I was charmed by Marcus Hampton’s performance at the Gem Theater during the 18th & Vine Jazz and Blues Festival in 2014.  He and a band of Kansas City all-stars interpreted the elder statesman’s sturdy original compositions with elegant enthusiasm.  Hampton leads a band at the Blue Room on Friday, August 12.

Wednesday, August 10, 2016

Confirmation: Weekly News & Notes













*Joe Klopus surveyed the week in jazz for The Kansas City Star.

*The Pitch recommended Marcus Hampton’s outing at the Blue Room on Friday.

*The Kansas City Star previewed a new production of “Lady Day at Emerson’s Bar and Grill” that features Nedra Dixon.

*A television station reported that items related to the late Oscar “Lucky” Wesley of the Scamps were given to his grandson after they turned up in an auction.  (Via Tony’s Kansas City.)

*KOJH, the radio initiative affiliated with the Mutual Musicians Foundation, recently began streaming a blend of jazz, soul and old-school hip-hop.

*Tweet o’ the Week: Dave Holland- Dave @DeJohnetteMusic @morethan88 free show at Tompkins Square Park NYC for Charlie Parker Jazz Festival, Aug 28. (link)

*Comment o’ the Week: Anonymous- Totally agree with Beau Bledsoe. Audiences at KC jazz clubs talk almost the entire time. It can ruin a great gig for those who like to listen. It is esp. bad at the Blue Room on Mondays and Thursdays.

(Original image by Plastic Sax.)

Sunday, August 7, 2016

Concert Review: Dave Koz and David Sanborn at Muriel Kauffman Theatre














Dave Koz behaved like a shameless ham at Muriel Kauffman Theatre last Thursday, but one of his many adornments was spot-on.  Koz called David Sanborn a “change agent,” praising his co-headliner for liberating the saxophone from the confines of jazz.

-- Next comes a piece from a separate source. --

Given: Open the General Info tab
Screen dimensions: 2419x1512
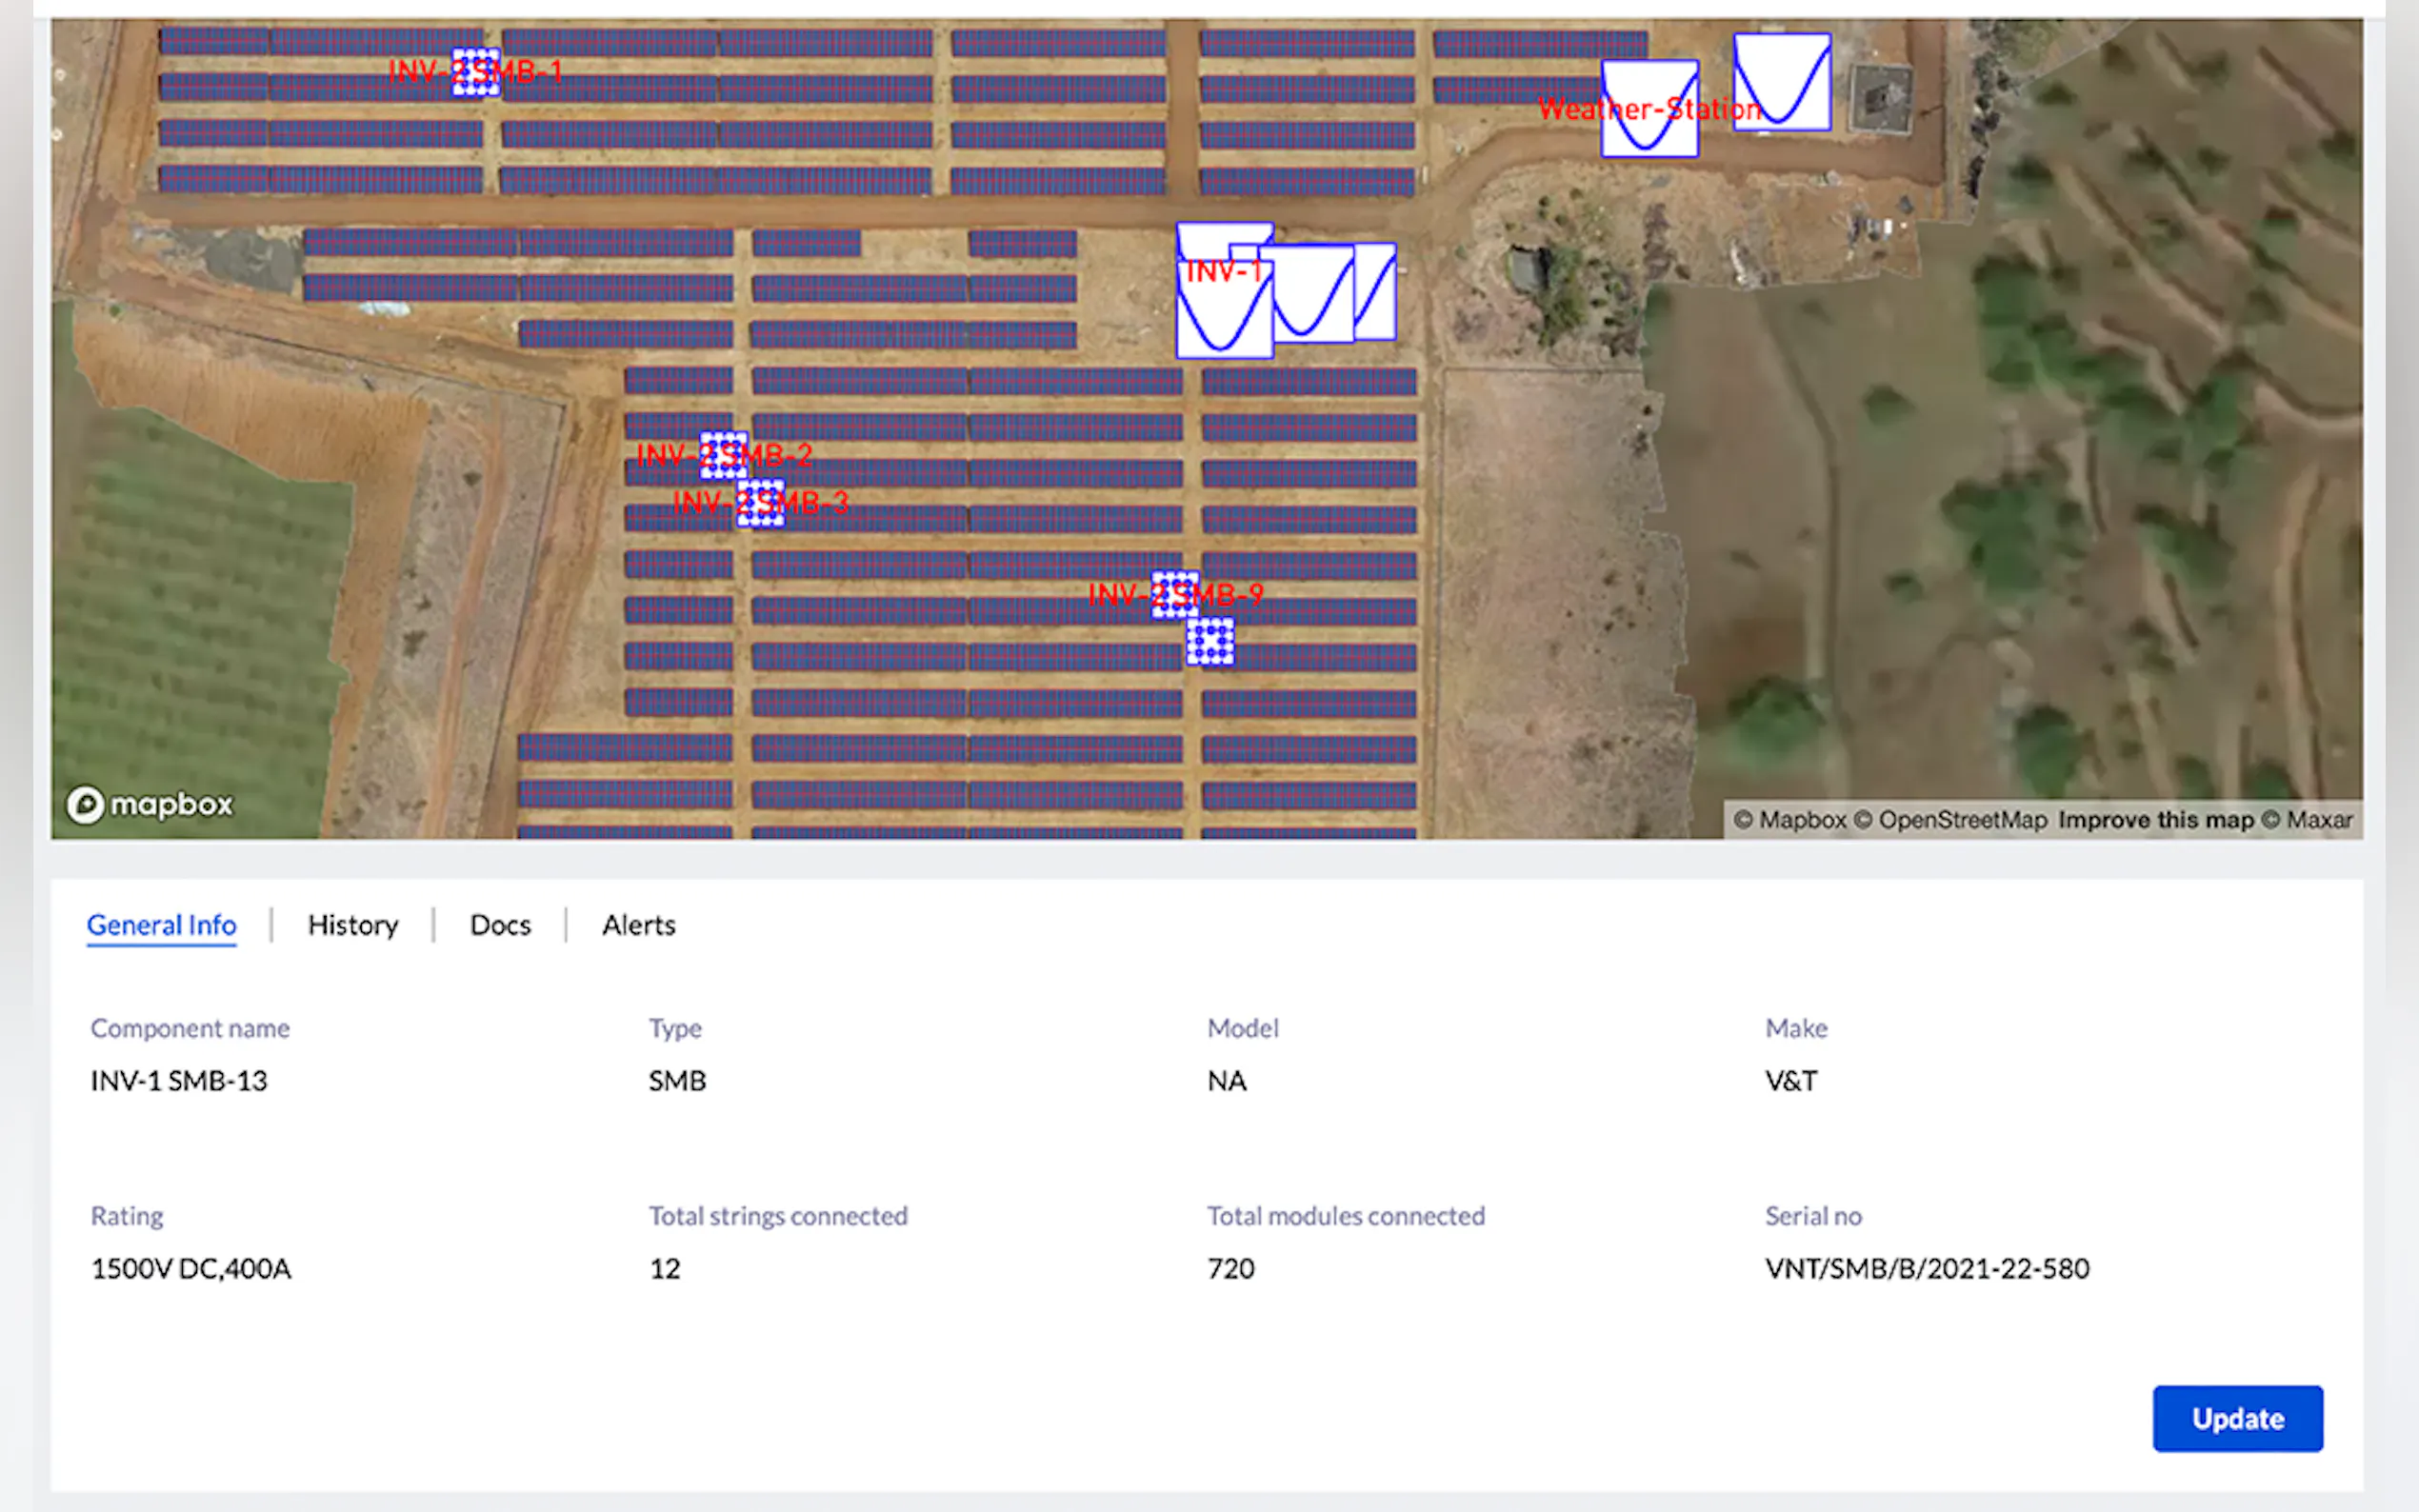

Koz’ insight was accurate.  Although it’s called contemporary jazz or smooth jazz, the sound with which Koz achieved fame and fortune isn’t really jazz at all.  The music played by Koz and other stylistic descendants of Sanborn is actually a polite form of funk. 

Sanborn’s breakthrough in the 1970s was his realization that there was an enormous market for a mainstream adaptation of Maceo Parker’s style.  That’s not a denunciation.  I am, in fact, a fan.  Besides, Sanborn has great taste.  He used his portion of Thursday’s show to interpret stylish material including D’Angelo’s “Spanish Joint” and Marcus Miller’s “Maputo.” 

Even though Koz’s corny antics were exasperating, I heeded his suggestion to get out of my $35.50 seat in the back row of the balcony to dance to covers of Chuck Brown & the Soul Searchers’ go-go classic “Bustin’ Loose” (my Instagram video) and Joe Cuba’s salsa staple “Bang Bang.” 

That’s a change agent I can believe in.